**EXERCISE PROMPT:** Word-for-word repetition of the records below is needed, but only from the line holding "Where should I click to: Click" through the final line, with pictures excluded.

*** Opening of INFORMATION SHOWN ***

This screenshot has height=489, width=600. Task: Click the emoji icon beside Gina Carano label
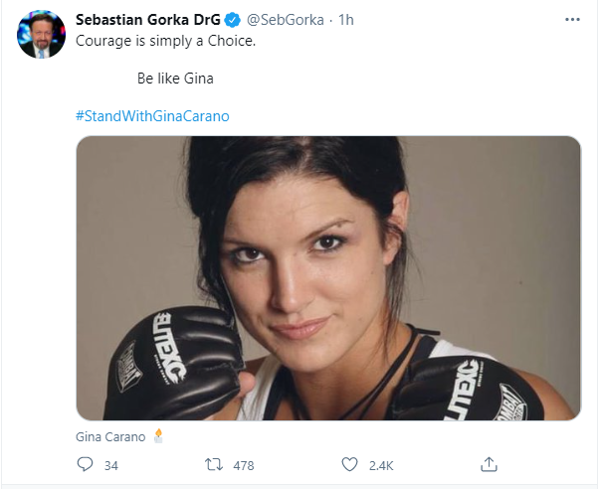pos(157,435)
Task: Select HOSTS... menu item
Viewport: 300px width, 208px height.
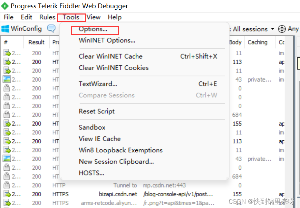Action: point(91,173)
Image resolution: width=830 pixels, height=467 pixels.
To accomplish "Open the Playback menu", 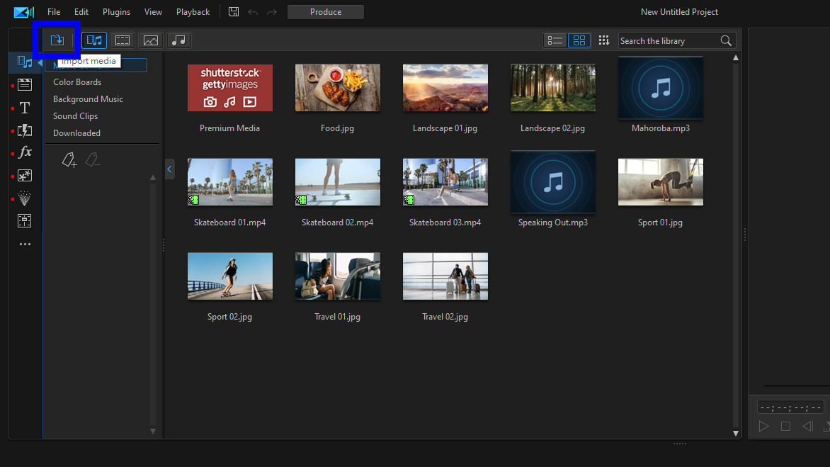I will coord(193,11).
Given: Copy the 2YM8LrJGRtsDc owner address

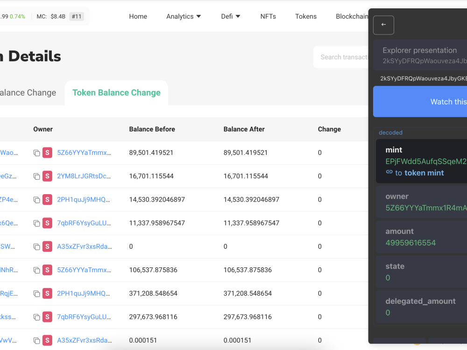Looking at the screenshot, I should coord(36,176).
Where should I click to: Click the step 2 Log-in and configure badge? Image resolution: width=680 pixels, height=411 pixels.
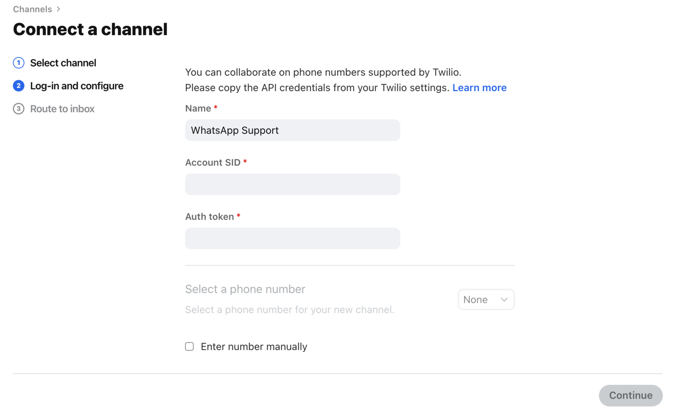coord(19,86)
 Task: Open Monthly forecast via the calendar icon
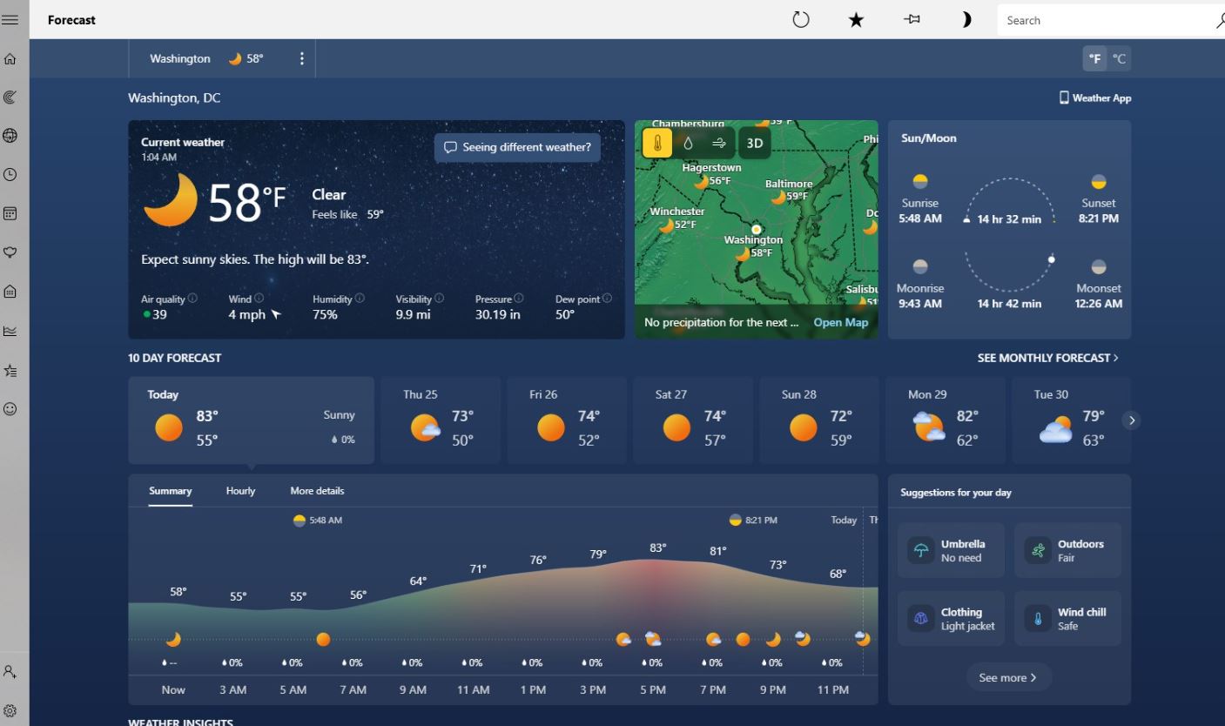tap(11, 212)
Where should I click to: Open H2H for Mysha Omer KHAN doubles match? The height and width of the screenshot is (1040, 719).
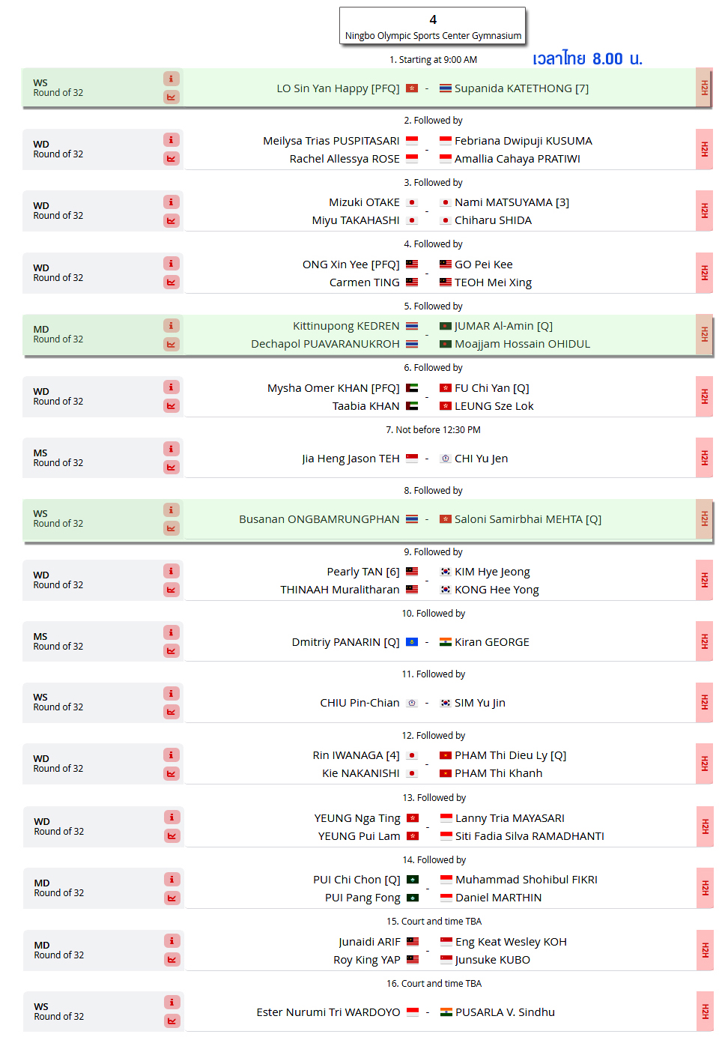[704, 396]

*** Close of INFORMATION SHOWN ***

**SOLUTION TO THIS TASK:**
Where should I click to: Click the step 2 Log-in and configure badge? Image resolution: width=680 pixels, height=411 pixels.
coord(19,86)
 Task: Open Monthly forecast via the calendar icon
tap(11, 212)
Where should I click to: Open H2H for Mysha Omer KHAN doubles match? The height and width of the screenshot is (1040, 719).
[704, 396]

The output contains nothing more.